私の絵本体験記
「「絵本フォーラム」18号(2001年9.10)より
今の時代だからこそ、絵本を…
塚田 敬美さん(大阪府大東市)

写真  「あ、またやわ。毎朝ニュースを見るのがこわくなるなぁ」、これがわが家で最近よくかわされる会話です。テレビをつけると未成年者の犯罪や、私と同世代の親たちによる虐待。どうしてこんな事に…と耳をふさぎたくなるようなニュースばかりが続きます。どんなに愛しても愛し足りないと思えるわが子にどんな思いで手をかけるんだろう。愛されて育てられたはずの子らがなぜそんな犯罪に手を染めるのか。そう自問するうち私は、読み聞かせを通して親子共々心に平安を抱き、互いに絆を深めていかなくては他にこの時代の子育てを乗り切る方法はないのでは…と思えてきました。

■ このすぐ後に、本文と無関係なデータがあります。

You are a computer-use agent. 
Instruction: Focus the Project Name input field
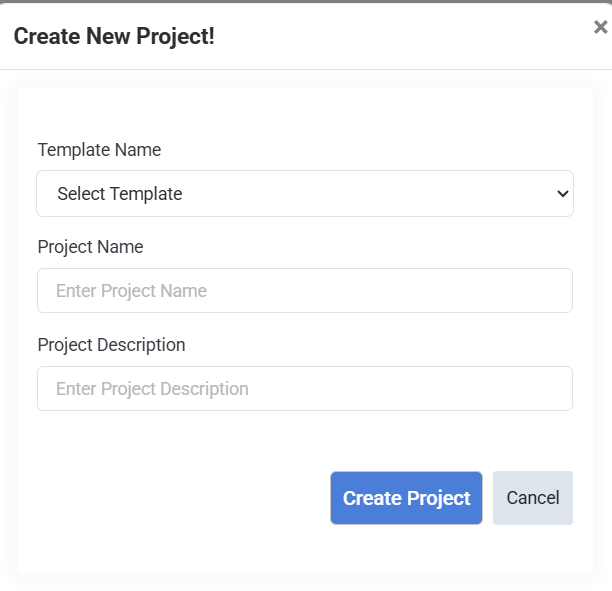[x=304, y=291]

 今年の冬に第2子を授かり、心のゆとりがなくなる中、長女が絵本を「読んで」と来るときこそ私の腕の中で甘え安らぎたい時なのに「ちょっと待ってね。」、と言ったことが多く、本当に悔やまれます。主人公と自分とを重ね合わせてハラハラドキドキ、そしてハッピーエンドに長女のほころぶ顔。絵本を通して心に安らぎを感じ、そして愛されているのを知っていくようです。絵本にはなんと癒しの力があることでしょう。そしてそれを見る私の心も同じように癒されていくのを感じます。次女が生まれた今年がわが家の「読み聞かせ元年」となりました。
 絵本の選択は今、長女の役目です。自分用と4ヶ月の次女用とを持ってきます。長女の方から読むのですが、次女の方をふと見ると私の声に合わせニコニコと笑っています。これ以上ない程の幸せを感じ、ほるぷフォーラムとの出会いに感謝しています。そして絵本の力を多くの子育てに悩むお母さんに知ってもらいたいと思います。